(Extracted data entries)
________

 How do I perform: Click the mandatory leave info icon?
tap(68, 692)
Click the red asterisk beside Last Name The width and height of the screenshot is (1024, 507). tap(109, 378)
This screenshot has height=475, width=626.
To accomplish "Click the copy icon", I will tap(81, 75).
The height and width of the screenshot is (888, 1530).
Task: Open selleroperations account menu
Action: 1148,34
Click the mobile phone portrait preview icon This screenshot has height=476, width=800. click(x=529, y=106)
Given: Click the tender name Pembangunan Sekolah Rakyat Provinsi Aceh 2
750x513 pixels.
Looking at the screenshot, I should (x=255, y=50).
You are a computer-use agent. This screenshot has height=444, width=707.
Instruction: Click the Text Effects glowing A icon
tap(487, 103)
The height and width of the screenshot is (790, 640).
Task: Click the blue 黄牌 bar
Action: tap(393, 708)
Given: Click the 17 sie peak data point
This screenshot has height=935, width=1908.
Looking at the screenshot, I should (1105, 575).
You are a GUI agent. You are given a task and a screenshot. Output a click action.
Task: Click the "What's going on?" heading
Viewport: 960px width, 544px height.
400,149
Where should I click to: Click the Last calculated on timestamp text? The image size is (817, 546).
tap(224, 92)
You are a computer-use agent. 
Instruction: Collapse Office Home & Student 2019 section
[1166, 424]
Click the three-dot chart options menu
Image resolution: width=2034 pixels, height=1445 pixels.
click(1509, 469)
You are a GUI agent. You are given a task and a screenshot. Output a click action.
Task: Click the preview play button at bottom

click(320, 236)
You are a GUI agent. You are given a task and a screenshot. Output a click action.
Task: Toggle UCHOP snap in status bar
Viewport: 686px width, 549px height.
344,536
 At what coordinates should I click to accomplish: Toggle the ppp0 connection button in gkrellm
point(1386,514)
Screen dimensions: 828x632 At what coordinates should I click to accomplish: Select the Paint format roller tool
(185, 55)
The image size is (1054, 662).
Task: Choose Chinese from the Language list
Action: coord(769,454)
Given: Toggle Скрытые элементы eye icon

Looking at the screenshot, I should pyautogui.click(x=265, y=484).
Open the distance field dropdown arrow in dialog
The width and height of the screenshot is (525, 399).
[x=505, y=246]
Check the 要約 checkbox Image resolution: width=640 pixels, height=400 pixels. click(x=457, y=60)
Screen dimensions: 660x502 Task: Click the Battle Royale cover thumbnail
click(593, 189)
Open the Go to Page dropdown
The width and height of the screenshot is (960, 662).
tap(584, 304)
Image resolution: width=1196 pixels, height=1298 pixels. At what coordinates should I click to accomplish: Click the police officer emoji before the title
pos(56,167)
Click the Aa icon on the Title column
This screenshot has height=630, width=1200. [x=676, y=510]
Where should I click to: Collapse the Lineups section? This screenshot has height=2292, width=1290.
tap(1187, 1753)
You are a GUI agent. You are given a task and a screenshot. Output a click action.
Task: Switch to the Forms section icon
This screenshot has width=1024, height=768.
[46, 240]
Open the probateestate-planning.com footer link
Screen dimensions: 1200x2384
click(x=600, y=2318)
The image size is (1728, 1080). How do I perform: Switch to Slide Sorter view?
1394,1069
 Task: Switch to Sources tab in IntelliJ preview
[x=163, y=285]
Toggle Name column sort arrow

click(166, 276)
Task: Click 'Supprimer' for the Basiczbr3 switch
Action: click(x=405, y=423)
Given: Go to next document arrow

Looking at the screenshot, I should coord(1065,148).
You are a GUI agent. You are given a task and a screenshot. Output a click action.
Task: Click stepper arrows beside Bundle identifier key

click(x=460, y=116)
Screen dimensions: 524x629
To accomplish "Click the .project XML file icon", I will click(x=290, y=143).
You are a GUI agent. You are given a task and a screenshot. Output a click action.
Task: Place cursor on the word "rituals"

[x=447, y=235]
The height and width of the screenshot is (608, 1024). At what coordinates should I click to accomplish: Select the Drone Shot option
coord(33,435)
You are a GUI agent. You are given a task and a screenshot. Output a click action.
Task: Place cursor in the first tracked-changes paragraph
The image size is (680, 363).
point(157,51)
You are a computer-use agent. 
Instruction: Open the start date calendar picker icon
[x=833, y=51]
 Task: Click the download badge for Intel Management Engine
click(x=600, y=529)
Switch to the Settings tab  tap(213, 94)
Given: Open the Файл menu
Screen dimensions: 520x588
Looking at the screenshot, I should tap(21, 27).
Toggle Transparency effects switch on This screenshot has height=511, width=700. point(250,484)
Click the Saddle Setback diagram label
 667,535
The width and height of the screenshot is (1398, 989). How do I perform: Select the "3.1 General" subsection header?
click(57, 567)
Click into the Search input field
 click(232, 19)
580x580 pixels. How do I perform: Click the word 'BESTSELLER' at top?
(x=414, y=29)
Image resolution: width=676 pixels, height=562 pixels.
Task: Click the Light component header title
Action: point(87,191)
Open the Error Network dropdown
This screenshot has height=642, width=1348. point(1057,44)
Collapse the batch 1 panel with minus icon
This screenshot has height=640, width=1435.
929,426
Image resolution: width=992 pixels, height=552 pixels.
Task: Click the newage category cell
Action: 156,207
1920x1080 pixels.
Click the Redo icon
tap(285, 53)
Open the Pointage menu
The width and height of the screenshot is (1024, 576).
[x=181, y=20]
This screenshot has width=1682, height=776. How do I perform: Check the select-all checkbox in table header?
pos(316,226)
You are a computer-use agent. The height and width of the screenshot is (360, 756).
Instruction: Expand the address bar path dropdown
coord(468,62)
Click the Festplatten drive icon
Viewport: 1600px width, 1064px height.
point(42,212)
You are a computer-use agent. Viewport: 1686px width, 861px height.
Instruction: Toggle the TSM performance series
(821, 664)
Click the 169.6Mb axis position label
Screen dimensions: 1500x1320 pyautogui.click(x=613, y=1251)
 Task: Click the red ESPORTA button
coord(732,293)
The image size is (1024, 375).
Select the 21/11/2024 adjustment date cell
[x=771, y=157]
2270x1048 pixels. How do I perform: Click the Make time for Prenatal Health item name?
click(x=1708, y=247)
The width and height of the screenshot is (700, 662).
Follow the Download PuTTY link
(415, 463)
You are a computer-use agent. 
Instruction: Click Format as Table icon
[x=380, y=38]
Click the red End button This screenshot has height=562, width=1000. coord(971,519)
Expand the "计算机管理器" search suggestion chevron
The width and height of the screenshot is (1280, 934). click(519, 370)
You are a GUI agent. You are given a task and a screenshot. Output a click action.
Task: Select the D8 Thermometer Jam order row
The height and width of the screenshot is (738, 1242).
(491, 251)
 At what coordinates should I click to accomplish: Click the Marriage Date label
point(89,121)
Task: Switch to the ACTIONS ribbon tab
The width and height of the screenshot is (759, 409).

________

> [Exercise]:
Copy each record from above exactly, and include every line.

> [Answer below]:
 How do I perform: Click the mandatory leave info icon?
tap(68, 692)
Click the red asterisk beside Last Name The width and height of the screenshot is (1024, 507). tap(109, 378)
This screenshot has height=475, width=626.
To accomplish "Click the copy icon", I will tap(81, 75).
The height and width of the screenshot is (888, 1530).
Task: Open selleroperations account menu
Action: 1148,34
Click the mobile phone portrait preview icon This screenshot has height=476, width=800. click(x=529, y=106)
Given: Click the tender name Pembangunan Sekolah Rakyat Provinsi Aceh 2
750x513 pixels.
Looking at the screenshot, I should (x=255, y=50).
You are a computer-use agent. This screenshot has height=444, width=707.
Instruction: Click the Text Effects glowing A icon
tap(487, 103)
The height and width of the screenshot is (790, 640).
Task: Click the blue 黄牌 bar
Action: tap(393, 708)
Given: Click the 17 sie peak data point
This screenshot has height=935, width=1908.
Looking at the screenshot, I should (1105, 575).
You are a GUI agent. You are given a task and a screenshot. Output a click action.
Task: Click the "What's going on?" heading
Viewport: 960px width, 544px height.
400,149
Where should I click to: Click the Last calculated on timestamp text? The image size is (817, 546).
tap(224, 92)
You are a computer-use agent. 
Instruction: Collapse Office Home & Student 2019 section
[1166, 424]
Click the three-dot chart options menu
Image resolution: width=2034 pixels, height=1445 pixels.
click(1509, 469)
You are a GUI agent. You are given a task and a screenshot. Output a click action.
Task: Click the preview play button at bottom

click(320, 236)
You are a GUI agent. You are given a task and a screenshot. Output a click action.
Task: Toggle UCHOP snap in status bar
Viewport: 686px width, 549px height.
344,536
 At what coordinates should I click to accomplish: Toggle the ppp0 connection button in gkrellm
point(1386,514)
Screen dimensions: 828x632 At what coordinates should I click to accomplish: Select the Paint format roller tool
(185, 55)
The image size is (1054, 662).
Task: Choose Chinese from the Language list
Action: coord(769,454)
Given: Toggle Скрытые элементы eye icon

Looking at the screenshot, I should pyautogui.click(x=265, y=484).
Open the distance field dropdown arrow in dialog
The width and height of the screenshot is (525, 399).
[x=505, y=246]
Check the 要約 checkbox Image resolution: width=640 pixels, height=400 pixels. click(x=457, y=60)
Screen dimensions: 660x502 Task: Click the Battle Royale cover thumbnail
click(593, 189)
Open the Go to Page dropdown
The width and height of the screenshot is (960, 662).
tap(584, 304)
Image resolution: width=1196 pixels, height=1298 pixels. At what coordinates should I click to accomplish: Click the police officer emoji before the title
pos(56,167)
Click the Aa icon on the Title column
This screenshot has height=630, width=1200. [x=676, y=510]
Where should I click to: Collapse the Lineups section? This screenshot has height=2292, width=1290.
tap(1187, 1753)
You are a GUI agent. You are given a task and a screenshot. Output a click action.
Task: Switch to the Forms section icon
This screenshot has width=1024, height=768.
[46, 240]
Open the probateestate-planning.com footer link
Screen dimensions: 1200x2384
click(x=600, y=2318)
The image size is (1728, 1080). How do I perform: Switch to Slide Sorter view?
1394,1069
 Task: Switch to Sources tab in IntelliJ preview
[x=163, y=285]
Toggle Name column sort arrow

click(166, 276)
Task: Click 'Supprimer' for the Basiczbr3 switch
Action: click(x=405, y=423)
Given: Go to next document arrow

Looking at the screenshot, I should coord(1065,148).
You are a GUI agent. You are given a task and a screenshot. Output a click action.
Task: Click stepper arrows beside Bundle identifier key

click(x=460, y=116)
Screen dimensions: 524x629
To accomplish "Click the .project XML file icon", I will click(x=290, y=143).
You are a GUI agent. You are given a task and a screenshot. Output a click action.
Task: Place cursor on the word "rituals"

[x=447, y=235]
The height and width of the screenshot is (608, 1024). At what coordinates should I click to accomplish: Select the Drone Shot option
coord(33,435)
You are a GUI agent. You are given a task and a screenshot. Output a click action.
Task: Place cursor in the first tracked-changes paragraph
The image size is (680, 363).
point(157,51)
You are a computer-use agent. 
Instruction: Open the start date calendar picker icon
[x=833, y=51]
 Task: Click the download badge for Intel Management Engine
click(x=600, y=529)
Switch to the Settings tab  tap(213, 94)
Given: Open the Файл menu
Screen dimensions: 520x588
Looking at the screenshot, I should tap(21, 27).
Toggle Transparency effects switch on This screenshot has height=511, width=700. point(250,484)
Click the Saddle Setback diagram label
 667,535
The width and height of the screenshot is (1398, 989). How do I perform: Select the "3.1 General" subsection header?
click(57, 567)
Click into the Search input field
 click(232, 19)
580x580 pixels. How do I perform: Click the word 'BESTSELLER' at top?
(x=414, y=29)
Image resolution: width=676 pixels, height=562 pixels.
Task: Click the Light component header title
Action: point(87,191)
Open the Error Network dropdown
This screenshot has height=642, width=1348. point(1057,44)
Collapse the batch 1 panel with minus icon
This screenshot has height=640, width=1435.
929,426
Image resolution: width=992 pixels, height=552 pixels.
Task: Click the newage category cell
Action: 156,207
1920x1080 pixels.
Click the Redo icon
tap(285, 53)
Open the Pointage menu
The width and height of the screenshot is (1024, 576).
[x=181, y=20]
This screenshot has width=1682, height=776. How do I perform: Check the select-all checkbox in table header?
pos(316,226)
You are a computer-use agent. The height and width of the screenshot is (360, 756).
Instruction: Expand the address bar path dropdown
coord(468,62)
Click the Festplatten drive icon
Viewport: 1600px width, 1064px height.
point(42,212)
You are a computer-use agent. Viewport: 1686px width, 861px height.
Instruction: Toggle the TSM performance series
(821, 664)
Click the 169.6Mb axis position label
Screen dimensions: 1500x1320 pyautogui.click(x=613, y=1251)
 Task: Click the red ESPORTA button
coord(732,293)
The image size is (1024, 375).
Select the 21/11/2024 adjustment date cell
[x=771, y=157]
2270x1048 pixels. How do I perform: Click the Make time for Prenatal Health item name?
click(x=1708, y=247)
The width and height of the screenshot is (700, 662).
Follow the Download PuTTY link
(415, 463)
You are a computer-use agent. 
Instruction: Click Format as Table icon
[x=380, y=38]
Click the red End button This screenshot has height=562, width=1000. coord(971,519)
Expand the "计算机管理器" search suggestion chevron
The width and height of the screenshot is (1280, 934). click(519, 370)
You are a GUI agent. You are given a task and a screenshot. Output a click action.
Task: Select the D8 Thermometer Jam order row
The height and width of the screenshot is (738, 1242).
(491, 251)
 At what coordinates should I click to accomplish: Click the Marriage Date label
point(89,121)
Task: Switch to the ACTIONS ribbon tab
The width and height of the screenshot is (759, 409).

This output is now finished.